RECORDS PROVIDED start

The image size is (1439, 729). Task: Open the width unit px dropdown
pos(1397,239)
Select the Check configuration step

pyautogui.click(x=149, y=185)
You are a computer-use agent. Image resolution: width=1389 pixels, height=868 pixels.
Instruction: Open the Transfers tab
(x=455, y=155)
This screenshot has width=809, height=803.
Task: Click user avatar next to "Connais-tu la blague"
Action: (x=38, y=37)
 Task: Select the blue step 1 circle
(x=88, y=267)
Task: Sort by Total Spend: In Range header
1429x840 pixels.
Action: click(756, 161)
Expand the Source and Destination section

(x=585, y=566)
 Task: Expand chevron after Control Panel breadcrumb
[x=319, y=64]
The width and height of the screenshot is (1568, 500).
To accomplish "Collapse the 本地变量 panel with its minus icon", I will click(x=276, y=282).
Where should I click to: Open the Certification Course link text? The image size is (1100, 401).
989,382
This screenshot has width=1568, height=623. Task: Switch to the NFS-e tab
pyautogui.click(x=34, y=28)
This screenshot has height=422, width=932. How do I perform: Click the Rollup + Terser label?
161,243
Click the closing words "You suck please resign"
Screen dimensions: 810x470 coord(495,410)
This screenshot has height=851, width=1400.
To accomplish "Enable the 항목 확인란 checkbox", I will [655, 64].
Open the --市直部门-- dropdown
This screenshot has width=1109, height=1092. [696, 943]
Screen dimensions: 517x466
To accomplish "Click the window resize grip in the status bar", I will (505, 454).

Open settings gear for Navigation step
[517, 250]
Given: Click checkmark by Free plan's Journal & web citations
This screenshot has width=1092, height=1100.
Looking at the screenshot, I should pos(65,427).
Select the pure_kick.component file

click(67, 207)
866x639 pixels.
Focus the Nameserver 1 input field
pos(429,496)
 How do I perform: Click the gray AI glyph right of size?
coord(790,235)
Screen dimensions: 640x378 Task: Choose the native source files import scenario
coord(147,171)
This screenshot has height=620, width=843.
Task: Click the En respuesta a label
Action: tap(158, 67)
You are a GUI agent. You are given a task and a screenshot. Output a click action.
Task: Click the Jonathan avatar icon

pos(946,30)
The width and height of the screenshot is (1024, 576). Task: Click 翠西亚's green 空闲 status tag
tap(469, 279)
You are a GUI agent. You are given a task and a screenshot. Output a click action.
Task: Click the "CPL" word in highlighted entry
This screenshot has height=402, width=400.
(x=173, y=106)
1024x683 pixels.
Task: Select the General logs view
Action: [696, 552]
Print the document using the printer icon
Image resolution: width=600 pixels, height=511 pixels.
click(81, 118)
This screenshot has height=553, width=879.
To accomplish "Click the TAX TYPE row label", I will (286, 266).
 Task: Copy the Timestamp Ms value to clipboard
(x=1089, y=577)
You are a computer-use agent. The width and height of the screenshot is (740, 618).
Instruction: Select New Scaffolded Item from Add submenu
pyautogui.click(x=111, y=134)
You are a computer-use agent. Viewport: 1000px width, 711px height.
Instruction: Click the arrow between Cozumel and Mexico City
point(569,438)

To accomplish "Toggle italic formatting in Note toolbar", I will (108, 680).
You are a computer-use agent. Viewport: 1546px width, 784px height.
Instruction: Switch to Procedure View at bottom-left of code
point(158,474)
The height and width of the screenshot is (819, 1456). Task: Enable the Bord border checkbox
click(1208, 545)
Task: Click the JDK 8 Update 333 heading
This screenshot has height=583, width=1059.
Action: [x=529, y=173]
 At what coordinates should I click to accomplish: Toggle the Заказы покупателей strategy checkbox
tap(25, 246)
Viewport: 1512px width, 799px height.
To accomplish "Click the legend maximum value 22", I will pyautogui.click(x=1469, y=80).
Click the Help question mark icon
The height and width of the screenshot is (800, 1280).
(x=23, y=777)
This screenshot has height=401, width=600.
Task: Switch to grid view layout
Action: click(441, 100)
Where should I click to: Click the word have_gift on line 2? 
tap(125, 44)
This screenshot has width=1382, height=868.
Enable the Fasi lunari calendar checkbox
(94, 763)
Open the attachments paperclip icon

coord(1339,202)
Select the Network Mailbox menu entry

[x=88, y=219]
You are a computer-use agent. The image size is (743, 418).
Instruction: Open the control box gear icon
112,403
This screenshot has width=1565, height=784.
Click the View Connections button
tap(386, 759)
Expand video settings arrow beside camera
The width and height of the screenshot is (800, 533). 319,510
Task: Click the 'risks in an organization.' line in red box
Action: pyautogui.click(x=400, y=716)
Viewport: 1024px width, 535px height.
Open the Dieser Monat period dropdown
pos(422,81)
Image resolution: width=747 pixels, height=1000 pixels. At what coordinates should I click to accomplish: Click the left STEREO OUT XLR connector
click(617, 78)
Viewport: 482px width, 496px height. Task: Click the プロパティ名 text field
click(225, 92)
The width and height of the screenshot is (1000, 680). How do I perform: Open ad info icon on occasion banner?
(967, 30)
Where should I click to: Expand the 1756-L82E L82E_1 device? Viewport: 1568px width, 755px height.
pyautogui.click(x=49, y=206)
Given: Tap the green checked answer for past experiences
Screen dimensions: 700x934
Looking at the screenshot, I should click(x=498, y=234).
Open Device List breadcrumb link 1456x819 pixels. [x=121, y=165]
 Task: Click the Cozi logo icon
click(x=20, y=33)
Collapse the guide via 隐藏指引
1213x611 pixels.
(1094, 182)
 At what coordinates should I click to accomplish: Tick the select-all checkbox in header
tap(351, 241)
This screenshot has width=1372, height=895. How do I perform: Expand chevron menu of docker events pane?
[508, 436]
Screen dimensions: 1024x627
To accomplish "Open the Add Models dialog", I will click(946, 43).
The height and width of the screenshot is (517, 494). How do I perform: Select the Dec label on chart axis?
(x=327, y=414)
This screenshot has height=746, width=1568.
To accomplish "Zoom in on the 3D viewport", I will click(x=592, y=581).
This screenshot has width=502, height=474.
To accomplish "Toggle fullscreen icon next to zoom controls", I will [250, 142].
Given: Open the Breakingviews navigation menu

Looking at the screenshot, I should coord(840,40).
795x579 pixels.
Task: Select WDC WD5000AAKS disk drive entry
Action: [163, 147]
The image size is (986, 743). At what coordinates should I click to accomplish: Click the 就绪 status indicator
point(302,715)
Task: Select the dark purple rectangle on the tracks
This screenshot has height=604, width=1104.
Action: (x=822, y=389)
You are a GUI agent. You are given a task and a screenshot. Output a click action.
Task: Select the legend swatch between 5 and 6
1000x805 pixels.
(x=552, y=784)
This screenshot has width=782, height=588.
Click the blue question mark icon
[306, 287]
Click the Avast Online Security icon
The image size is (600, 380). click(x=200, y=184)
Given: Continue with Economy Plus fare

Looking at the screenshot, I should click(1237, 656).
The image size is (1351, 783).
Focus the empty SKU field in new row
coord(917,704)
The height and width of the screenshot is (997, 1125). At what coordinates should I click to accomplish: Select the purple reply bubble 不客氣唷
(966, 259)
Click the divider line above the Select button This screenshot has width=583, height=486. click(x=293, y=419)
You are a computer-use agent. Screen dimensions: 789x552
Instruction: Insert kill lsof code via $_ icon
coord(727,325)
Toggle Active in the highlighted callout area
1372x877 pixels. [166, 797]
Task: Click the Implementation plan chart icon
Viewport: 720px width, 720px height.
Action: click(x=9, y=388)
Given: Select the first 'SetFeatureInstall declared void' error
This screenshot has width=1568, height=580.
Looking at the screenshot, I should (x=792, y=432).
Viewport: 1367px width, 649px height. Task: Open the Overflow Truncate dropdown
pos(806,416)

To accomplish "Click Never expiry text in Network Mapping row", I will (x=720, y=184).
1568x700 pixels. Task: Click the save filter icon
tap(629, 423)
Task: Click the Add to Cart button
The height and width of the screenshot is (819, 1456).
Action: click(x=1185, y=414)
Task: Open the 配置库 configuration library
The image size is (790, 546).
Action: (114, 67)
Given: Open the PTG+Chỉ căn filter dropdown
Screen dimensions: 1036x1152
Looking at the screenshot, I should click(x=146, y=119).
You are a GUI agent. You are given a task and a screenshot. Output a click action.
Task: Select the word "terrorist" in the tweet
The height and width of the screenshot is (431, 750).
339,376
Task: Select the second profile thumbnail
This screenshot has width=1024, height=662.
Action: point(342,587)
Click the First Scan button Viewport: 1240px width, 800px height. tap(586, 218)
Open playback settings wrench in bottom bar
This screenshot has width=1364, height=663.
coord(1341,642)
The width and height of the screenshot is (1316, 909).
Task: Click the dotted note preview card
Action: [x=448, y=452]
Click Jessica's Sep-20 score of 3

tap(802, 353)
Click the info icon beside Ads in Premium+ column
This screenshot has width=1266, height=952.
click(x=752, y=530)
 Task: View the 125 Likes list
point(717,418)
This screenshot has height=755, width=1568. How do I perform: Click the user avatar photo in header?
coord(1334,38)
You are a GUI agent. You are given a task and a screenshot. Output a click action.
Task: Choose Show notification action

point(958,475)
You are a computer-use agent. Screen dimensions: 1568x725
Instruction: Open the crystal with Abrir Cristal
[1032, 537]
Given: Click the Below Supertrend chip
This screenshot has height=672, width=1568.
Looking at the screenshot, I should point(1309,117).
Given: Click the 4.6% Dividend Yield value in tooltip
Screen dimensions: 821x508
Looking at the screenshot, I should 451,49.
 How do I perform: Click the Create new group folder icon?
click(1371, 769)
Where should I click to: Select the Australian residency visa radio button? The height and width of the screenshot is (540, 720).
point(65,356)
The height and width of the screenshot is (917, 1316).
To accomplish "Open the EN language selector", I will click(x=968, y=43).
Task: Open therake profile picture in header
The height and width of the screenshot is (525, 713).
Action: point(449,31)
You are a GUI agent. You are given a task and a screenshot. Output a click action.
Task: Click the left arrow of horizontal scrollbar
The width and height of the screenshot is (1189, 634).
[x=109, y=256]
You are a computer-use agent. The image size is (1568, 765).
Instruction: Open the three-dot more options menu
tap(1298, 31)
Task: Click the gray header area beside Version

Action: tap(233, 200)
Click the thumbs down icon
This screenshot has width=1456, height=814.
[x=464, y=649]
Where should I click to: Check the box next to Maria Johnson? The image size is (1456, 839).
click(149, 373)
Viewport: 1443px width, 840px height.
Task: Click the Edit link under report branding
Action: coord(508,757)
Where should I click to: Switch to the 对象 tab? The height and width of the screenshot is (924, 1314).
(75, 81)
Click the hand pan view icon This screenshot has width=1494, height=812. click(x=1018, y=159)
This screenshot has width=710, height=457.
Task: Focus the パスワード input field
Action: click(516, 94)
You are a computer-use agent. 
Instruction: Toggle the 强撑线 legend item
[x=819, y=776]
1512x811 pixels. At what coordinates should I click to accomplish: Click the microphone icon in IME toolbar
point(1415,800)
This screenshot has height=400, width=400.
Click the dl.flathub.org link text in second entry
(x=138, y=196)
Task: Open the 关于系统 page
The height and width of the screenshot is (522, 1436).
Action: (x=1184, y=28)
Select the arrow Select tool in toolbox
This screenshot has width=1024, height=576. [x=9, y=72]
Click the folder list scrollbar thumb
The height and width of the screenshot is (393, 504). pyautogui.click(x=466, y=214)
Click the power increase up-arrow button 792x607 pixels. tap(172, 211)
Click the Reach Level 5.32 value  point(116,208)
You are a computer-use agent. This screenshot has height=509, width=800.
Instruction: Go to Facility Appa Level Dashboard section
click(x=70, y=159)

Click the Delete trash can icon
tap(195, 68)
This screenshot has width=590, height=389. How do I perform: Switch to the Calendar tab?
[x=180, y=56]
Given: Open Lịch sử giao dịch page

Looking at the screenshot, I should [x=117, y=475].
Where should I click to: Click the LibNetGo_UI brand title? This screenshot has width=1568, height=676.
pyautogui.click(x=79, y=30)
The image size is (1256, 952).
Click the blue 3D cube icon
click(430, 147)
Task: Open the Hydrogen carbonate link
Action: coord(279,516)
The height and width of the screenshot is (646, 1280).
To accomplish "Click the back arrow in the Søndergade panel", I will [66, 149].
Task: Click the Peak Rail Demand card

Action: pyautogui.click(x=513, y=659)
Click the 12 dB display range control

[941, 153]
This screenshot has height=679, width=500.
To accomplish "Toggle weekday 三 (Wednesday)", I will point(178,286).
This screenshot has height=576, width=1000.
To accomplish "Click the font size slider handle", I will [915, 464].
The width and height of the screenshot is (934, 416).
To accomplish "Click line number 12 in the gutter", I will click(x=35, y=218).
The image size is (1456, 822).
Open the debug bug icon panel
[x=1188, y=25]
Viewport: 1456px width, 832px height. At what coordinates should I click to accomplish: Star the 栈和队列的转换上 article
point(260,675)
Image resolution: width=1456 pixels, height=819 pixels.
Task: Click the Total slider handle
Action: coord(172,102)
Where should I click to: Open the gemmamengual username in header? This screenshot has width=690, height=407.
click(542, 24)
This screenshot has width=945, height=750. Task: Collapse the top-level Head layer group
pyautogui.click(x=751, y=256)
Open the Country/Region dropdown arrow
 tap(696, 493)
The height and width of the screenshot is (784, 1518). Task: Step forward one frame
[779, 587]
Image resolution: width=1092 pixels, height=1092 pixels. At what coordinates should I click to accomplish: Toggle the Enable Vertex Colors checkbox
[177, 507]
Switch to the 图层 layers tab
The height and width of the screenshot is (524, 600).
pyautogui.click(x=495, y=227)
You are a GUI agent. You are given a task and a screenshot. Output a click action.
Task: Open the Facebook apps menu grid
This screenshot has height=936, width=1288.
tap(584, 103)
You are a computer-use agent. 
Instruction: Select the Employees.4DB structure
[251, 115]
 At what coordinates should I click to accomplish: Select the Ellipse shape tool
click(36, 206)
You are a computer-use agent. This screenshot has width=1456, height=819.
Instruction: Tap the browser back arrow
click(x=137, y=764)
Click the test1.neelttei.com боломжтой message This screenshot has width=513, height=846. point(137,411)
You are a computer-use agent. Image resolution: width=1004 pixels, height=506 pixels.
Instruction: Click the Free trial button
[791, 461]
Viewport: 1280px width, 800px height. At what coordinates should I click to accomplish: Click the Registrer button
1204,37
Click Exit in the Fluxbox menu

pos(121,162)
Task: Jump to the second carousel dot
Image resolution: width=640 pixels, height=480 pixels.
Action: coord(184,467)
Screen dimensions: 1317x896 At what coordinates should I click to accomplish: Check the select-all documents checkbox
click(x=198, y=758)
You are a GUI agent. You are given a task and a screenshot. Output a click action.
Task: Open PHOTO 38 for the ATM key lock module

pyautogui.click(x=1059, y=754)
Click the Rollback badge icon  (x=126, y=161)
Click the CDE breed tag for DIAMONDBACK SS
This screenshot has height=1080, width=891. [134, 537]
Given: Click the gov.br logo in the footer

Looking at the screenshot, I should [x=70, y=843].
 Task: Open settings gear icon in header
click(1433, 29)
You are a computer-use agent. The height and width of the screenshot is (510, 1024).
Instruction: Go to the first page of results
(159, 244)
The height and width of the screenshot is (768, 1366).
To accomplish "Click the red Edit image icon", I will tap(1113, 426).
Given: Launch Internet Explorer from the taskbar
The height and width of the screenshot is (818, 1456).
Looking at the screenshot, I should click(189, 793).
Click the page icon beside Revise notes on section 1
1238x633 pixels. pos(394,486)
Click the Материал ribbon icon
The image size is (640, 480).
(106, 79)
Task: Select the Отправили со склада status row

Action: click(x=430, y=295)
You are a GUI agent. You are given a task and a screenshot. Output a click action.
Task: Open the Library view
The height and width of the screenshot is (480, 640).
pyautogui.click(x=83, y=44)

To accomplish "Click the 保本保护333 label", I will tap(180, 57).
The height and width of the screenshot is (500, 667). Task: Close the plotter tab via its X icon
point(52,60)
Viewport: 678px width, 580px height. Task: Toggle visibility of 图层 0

RECORDS PROVIDED end

-- EXERCISE BRIEF --
Convert everything in the records from the line containing "Switch to the 图层 layers tab" down to the line containing "Click the test1.neelttei.com" into a Markdown table with an Index column numbering each row and an Entry column holding the line, omitting any blank lines.

-- FULL SOLUTION --
| Index | Entry |
|---|---|
| 1 | Switch to the 图层 layers tab |
| 2 | The height and width of the screenshot is (524, 600). |
| 3 | pyautogui.click(x=495, y=227) |
| 4 | You are a GUI agent. You are given a task and a screenshot. Output a click action. |
| 5 | Task: Open the Facebook apps menu grid |
| 6 | This screenshot has height=936, width=1288. |
| 7 | tap(584, 103) |
| 8 | You are a computer-use agent.  |
| 9 | Instruction: Select the Employees.4DB structure |
| 10 | [251, 115] |
| 11 |  At what coordinates should I click to accomplish: Select the Ellipse shape tool |
| 12 | click(36, 206) |
| 13 | You are a computer-use agent. This screenshot has width=1456, height=819. |
| 14 | Instruction: Tap the browser back arrow |
| 15 | click(x=137, y=764) |
| 16 | Click the test1.neelttei.com боломжтой message This screenshot has width=513, height=846. point(137,411) |